Sofia, 20 ans, vit avec ses parents à Casablanca. Suite à un déni de grossesse, elle se retrouve dans l’illégalité en accouchant d’un bébé hors mariage. L’hôpital lui laisse 24h pour fournir les papiers du père de l’enfant avant d’alerter les autorités…
De Meryem Benm’Barek, avec Maha Alemi, Lubna Azabal, Sarah Perles…
France – Drame – 1h20 – 2018
Prix du meilleur scénario, Un Certain regard, Festival de Cannes 2018
Les séquences attendues (découverte du pot aux roses par les parents, rapatriement honteux chez la bonne, confrontation du père de l’enfant, pot-de-vin aux flics pour se tirer d’affaire) dessinent en quelques traits une hiérarchie sociale hyper étagée et statique. Celle-ci s’exprime par des marqueurs fins, l’utilisation d’un français mal maîtrisé par l’héroïne, son port de la djellaba (et non de vêtements occidentaux, comme sa cousine), la rencontre du père de l’enfant dans un call center. A Casablanca se concentrent toutes les strates de la société marocaine, jeunes venus trouver un boulot, classes aisées en contact continu avec la France, et ces détails font se lever en arrière-plan une image du pays et de son histoire, sa relation mal digérée avec ses anciens colonisateurs, sans que jamais l’essentiel ne soit parasité.
Le drame familial pourrait se poursuive dans les règles, mais non, le film décide alors de virer de bord, le secret en son cœur, et que l’on devine avant qu’il ne s’évente, activant des mécanismes de domination en cascade pour tendre à la dénonciation sociologique.
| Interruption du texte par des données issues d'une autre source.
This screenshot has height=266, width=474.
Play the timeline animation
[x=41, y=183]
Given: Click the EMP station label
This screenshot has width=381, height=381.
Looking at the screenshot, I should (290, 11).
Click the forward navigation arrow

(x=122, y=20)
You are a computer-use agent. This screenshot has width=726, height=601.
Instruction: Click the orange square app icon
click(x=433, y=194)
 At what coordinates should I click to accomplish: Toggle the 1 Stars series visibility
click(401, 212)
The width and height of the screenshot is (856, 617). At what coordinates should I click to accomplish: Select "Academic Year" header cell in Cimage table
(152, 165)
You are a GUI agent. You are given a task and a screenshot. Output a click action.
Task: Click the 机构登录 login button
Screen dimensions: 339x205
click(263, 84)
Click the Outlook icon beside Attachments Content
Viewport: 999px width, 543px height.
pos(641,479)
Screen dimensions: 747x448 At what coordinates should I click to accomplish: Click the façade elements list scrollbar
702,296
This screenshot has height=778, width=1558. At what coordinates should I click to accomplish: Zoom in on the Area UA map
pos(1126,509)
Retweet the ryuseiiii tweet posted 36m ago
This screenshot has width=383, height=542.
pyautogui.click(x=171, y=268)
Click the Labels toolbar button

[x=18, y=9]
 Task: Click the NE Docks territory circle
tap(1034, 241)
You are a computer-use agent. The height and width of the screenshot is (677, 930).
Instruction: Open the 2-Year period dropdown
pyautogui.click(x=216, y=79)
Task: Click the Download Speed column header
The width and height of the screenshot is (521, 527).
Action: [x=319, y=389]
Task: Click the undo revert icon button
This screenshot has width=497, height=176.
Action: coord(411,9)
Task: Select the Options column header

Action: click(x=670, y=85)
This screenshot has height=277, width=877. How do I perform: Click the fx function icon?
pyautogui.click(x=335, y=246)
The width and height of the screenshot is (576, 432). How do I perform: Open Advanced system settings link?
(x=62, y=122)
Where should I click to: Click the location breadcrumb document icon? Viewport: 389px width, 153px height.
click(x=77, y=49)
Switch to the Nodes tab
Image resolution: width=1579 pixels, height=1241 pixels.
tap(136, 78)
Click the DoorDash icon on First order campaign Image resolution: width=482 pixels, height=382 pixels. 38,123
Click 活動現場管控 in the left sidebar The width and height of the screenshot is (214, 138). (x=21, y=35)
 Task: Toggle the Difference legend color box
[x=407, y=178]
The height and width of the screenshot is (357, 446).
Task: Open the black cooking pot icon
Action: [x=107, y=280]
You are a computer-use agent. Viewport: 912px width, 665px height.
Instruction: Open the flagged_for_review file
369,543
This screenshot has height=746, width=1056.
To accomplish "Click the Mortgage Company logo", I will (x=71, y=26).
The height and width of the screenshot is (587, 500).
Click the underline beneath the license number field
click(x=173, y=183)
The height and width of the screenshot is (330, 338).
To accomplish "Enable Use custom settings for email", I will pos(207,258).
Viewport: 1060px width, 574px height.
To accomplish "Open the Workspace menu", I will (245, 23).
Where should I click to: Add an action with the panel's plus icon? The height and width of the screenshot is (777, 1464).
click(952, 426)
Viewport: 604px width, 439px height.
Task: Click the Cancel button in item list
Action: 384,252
Le geste a parfois quelque chose d’un peu mécanique et prévisible, qui se concentre essentiellement dans la manière dont est vécu ce petit drame par la branche la plus occidentalisée de la famille, celle-ci faisant sans doute office de passeur auprès des spectateurs étrangers du film (qui n’en avaient pas besoin). Mais ce deuxième moment donne remarquablement corps à une idée qu’avait exprimée Leïla Slimani dans le livre de témoignages qu’elle a publié l’an passé, Sexe et mensonges, consacré à la vie sexuelle au Maroc. «Il faut mesurer, expliquait-elle, à quel point il est difficile, dans un pays comme le Maroc, de sortir du cadre, d’adopter un comportement considéré comme marginal. La société marocaine est tout entière basée sur la notion de dépendance au groupe. Et le groupe est perçu par l’individu à la fois comme une fatalité, dont il ne peut se départir, et comme une chance, puisqu’il peut toujours compter sur une forme de solidarité grégaire.» Cette relation profondément ambiguë, inextricable nœud d’hypocrisie encouragé et maintenu par le système patriarcal, Sofia l’a pleinement intégrée. La voir l’épouser avec une telle assurance, sans hésiter à faire au passage une victime collatérale, décrit une violence sociale faisant jeu égal avec les violences sexistes.
Meryem Benm’Barek réalise, en suivant le parcours de son héroïne enceinte et non mariée, un instantané de la société marocaine dans un film sobre, reflet de la violence sociale.